Assim, terá concluído a primeira fase do processo iniciado em 17 de dezembro e, em seguida, começará uma nova etapa, longa e complexa, no caminho rumo à normalização das relações, que requer de vontade para encontrar soluções aos problemas que se acumularam durante mais de cinco décadas e que afetam os laços entre nossos países e povos. Como nós dissemos, se trata de fundar um novo tipo de relações entre os dois estados, diferentes dos de toda nossa história comum.

Tal como refere a Declaração do Governo Revolucionário de 1º de julho, é inconcebível, enquanto o bloqueio persistir, relações normais entre Cuba e os Estados Unidos.

Reconhecendo o apelo do presidente Obama ao Congresso dos EUA para levantar o embargo a Cuba, reiterado em sua declaração de 1º de julho último, esperamos que ele continue usando seus poderes executivos, ou seja, aqueles que ele, como presidente pode tomar sem a participação do Congresso, para desmontar os aspectos desta política, que causa danos e sofrimento ao nosso povo. O resto das medidas do embargo cabe, naturalmente, ao Parlamento, quer dizer, ao Congresso.

Para normalizar os laços bilaterais também será necessário que seja devolvido o território ilegalmente ocupado pela base naval de Guantánamo, que acabem as transmissões de rádio e televisão ilegais para Cuba, que sejam eliminados os programas destinados a promover a subversão interna e desestabilização e que o povo cubano seja compensado pelos danos humanos e econômicos provocados pelas políticas dos EUA.

Mudar tudo o que deve ser mudado é de domínio soberano e exclusivo de cubanos. O Governo Revolucionário está disposto a avançar na normalização das relações, convencido de que os dois países podem cooperar e conviver civilizadamente, em benefício mútuo, acima das diferenças que temos e teremos, contribuindo assim para a paz, a segurança, a estabilidade, o desenvolvimento e a equidade em nosso continente e no mundo.

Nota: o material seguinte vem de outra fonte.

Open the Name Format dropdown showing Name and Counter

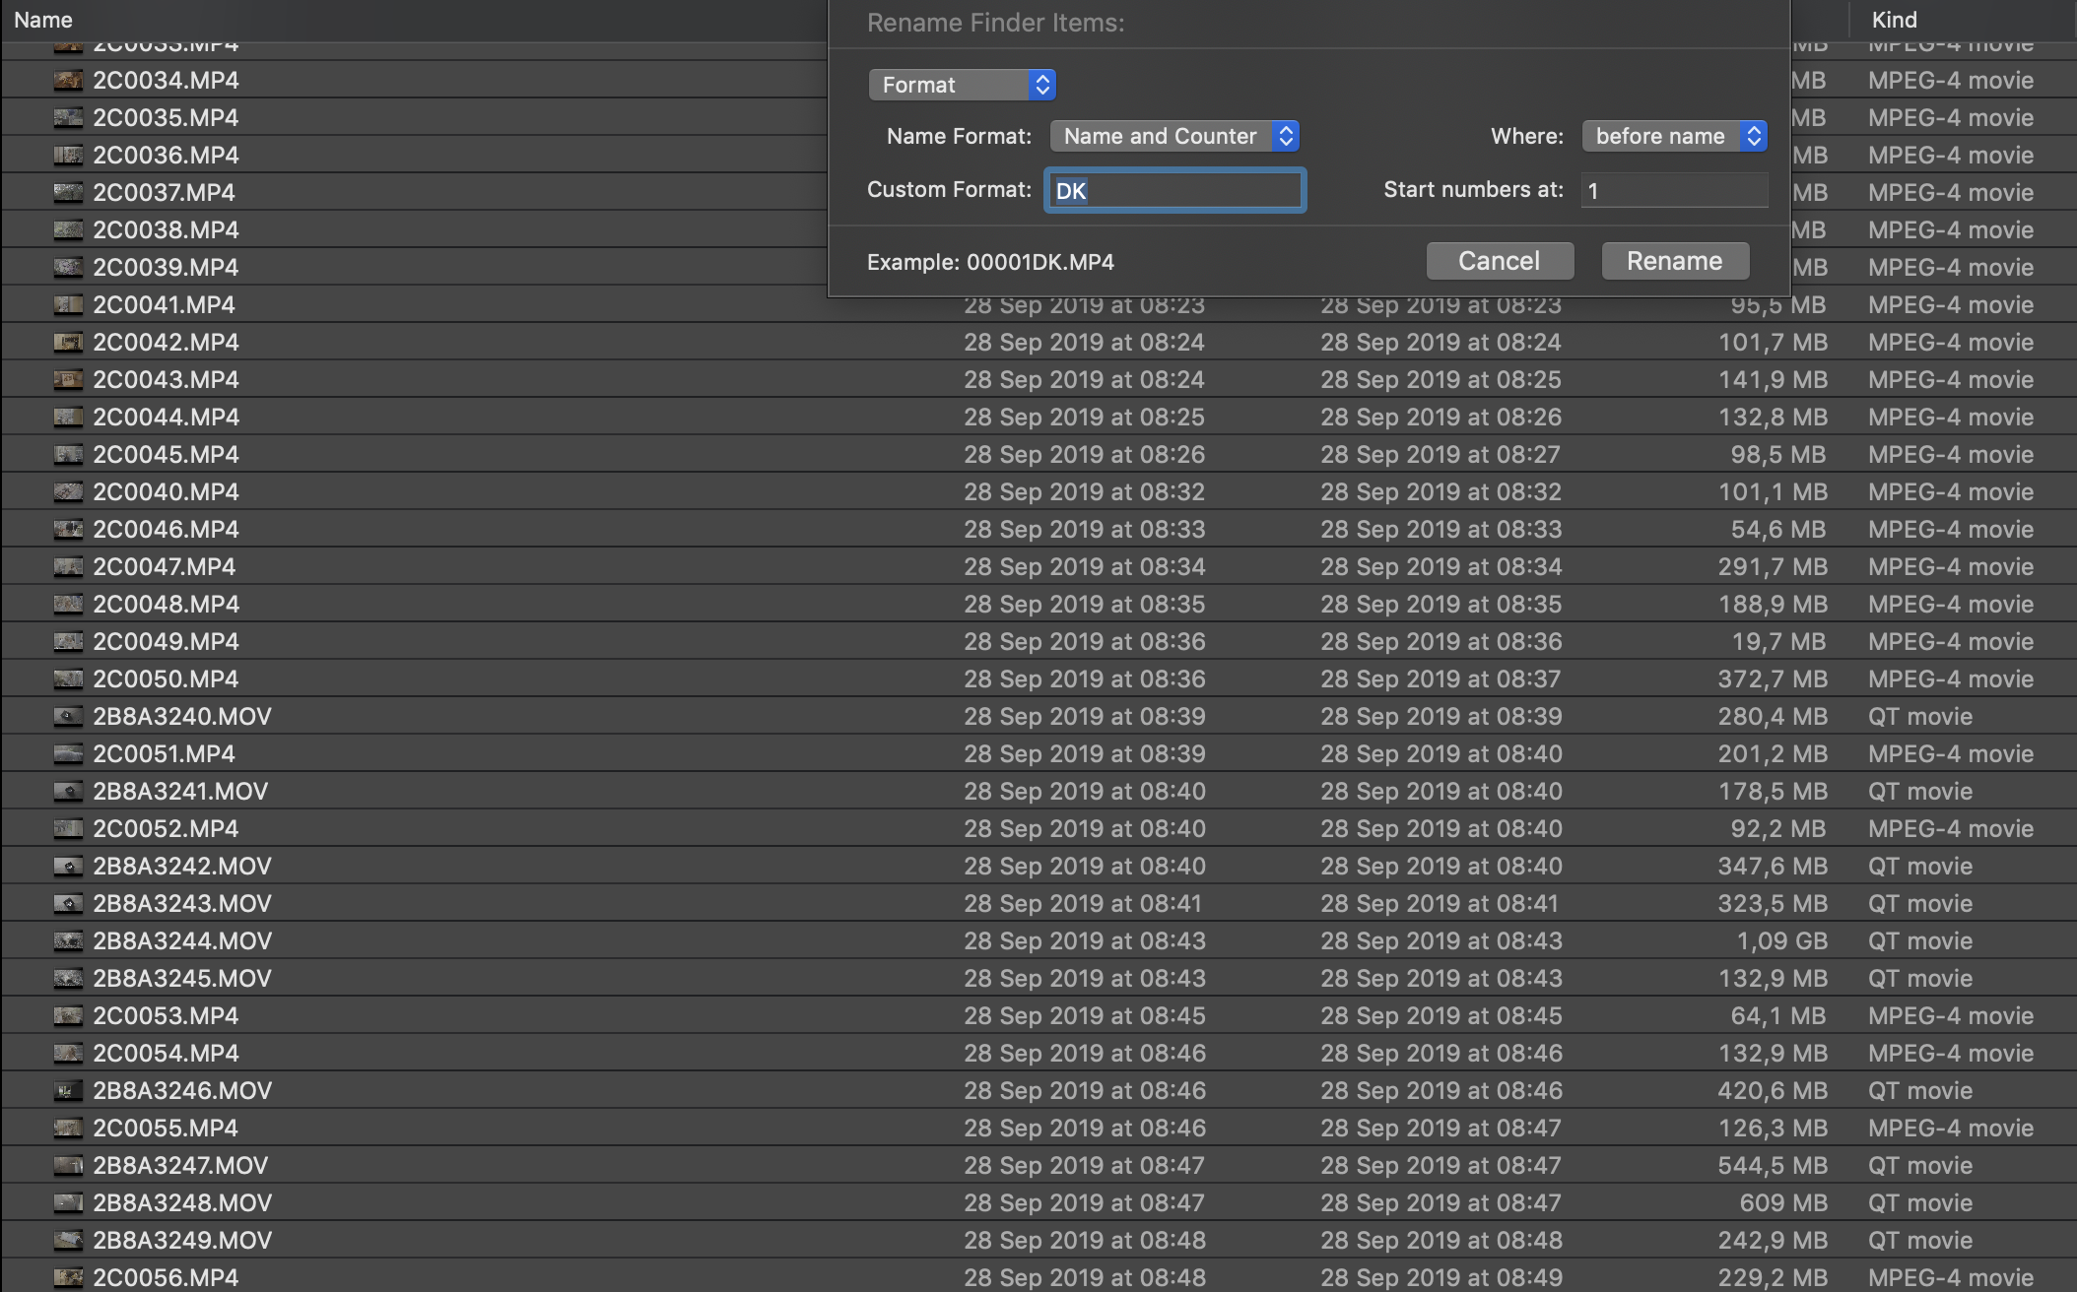pyautogui.click(x=1174, y=136)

Companheiras e companheiros:

Algumas semanas atrás, o país recebeu os membros do contingente “Henry Reeve” que participaram na batalha contra o Ebola na África Ocidental, onde deram um exemplo extraordinário de solidariedade, altruísmo e coragem pessoal, ao enfrentarem essa epidemia mortal. Nosso tributo eterno para Jorge Reynaldo Rodriguez e Juan Guerra Villafranca Antigua, os dois trabalhadores humanitários que morreram de outras doenças contraídas durante o desempenho dessa missão.

Também uma brigada médica cubana, que retorna nos próximos dias, ajudou com grande espírito de solidariedade as vítimas dos terremotos nas montanhas do Nepal.

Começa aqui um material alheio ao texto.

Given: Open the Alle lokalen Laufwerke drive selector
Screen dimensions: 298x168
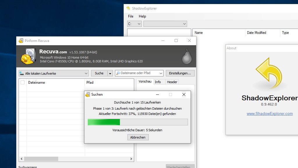Looking at the screenshot, I should click(x=85, y=73).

Nosso país vai continuar cumprindo, de acordo com sua capacidade, com o dever internacionalista de apoiar as pessoas em necessidade, como fazem hoje dezenas de milhares de compatriotas em mais de 80 países da América Latina, Caribe, África e Ásia, sob o princípio de que aqueles que possam pagar a colaboração o façam e aqueles que não tenham os recursos os vamos continuar ajudando.

Em apenas dez dias, vamos comemorar o 62º aniversário dos ataques aos quartéis Moncada e Carlos Manuel de Céspedes e os 500 anos da fundação da cidade de Santiago de Cuba. Ali vamos compartilhar com esse povo valente a alegria por esses acontecimentos — valente tal como o resto do país, incluindo a Ilha da Juventude e as ilhotas adjacentes (Aplausos) — e escutaremos as palavras do segundo secretário do Comitê Central do Partido, companheiro José Ramón Machado Ventura (Aplausos).

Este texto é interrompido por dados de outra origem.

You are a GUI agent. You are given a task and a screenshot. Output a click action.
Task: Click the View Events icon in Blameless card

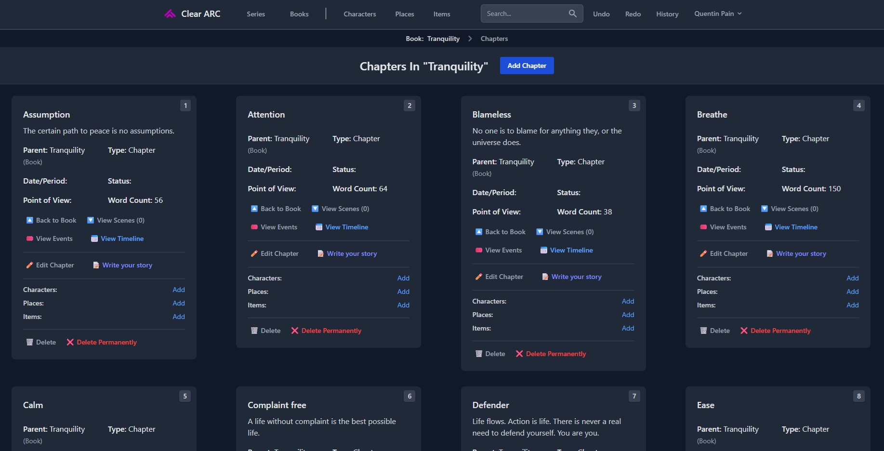[479, 250]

Quem agora possa comparar essa cidade heróica com aquela que ficou depois de ser arrasada pelo furacão Sandy, menos de três anos atrás, poderá compreender que nada é impossível para um povo unido, como o nosso, pronto para lutar e defender a obra de sua Revolução.

Vemo-nos em Santiago,

Muito obrigado (Aplausos prolongados).